> **INSTRUCTIONS FOR THE TASK**: Go through each line of the records below and count those with the word "accomplish". Give only the count.

> **RECORDS**:
-- Opening Marker --
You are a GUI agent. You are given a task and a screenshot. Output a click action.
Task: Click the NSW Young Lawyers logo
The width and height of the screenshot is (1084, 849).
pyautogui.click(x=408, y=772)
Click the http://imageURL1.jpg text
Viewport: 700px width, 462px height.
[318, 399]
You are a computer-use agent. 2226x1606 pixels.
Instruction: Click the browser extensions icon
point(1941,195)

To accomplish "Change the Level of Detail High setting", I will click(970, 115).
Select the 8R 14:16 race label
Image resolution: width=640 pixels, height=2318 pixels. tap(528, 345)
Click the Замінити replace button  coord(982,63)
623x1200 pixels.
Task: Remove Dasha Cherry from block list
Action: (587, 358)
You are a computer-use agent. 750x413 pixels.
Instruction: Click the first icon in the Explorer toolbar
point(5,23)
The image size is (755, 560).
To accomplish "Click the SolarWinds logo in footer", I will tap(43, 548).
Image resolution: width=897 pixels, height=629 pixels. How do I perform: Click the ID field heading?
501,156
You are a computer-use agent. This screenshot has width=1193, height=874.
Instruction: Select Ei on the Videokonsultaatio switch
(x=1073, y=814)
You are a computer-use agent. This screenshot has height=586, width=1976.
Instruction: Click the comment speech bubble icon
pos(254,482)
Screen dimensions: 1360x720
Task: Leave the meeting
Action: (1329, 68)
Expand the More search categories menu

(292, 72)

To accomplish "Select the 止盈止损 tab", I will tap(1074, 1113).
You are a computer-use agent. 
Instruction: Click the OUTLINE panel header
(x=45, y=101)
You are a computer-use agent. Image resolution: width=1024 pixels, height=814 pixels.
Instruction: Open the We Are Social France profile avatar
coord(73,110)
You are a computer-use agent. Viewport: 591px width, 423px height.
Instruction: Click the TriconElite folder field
-- Closing Marker --
> **PROBLEM SOLUTION**: 3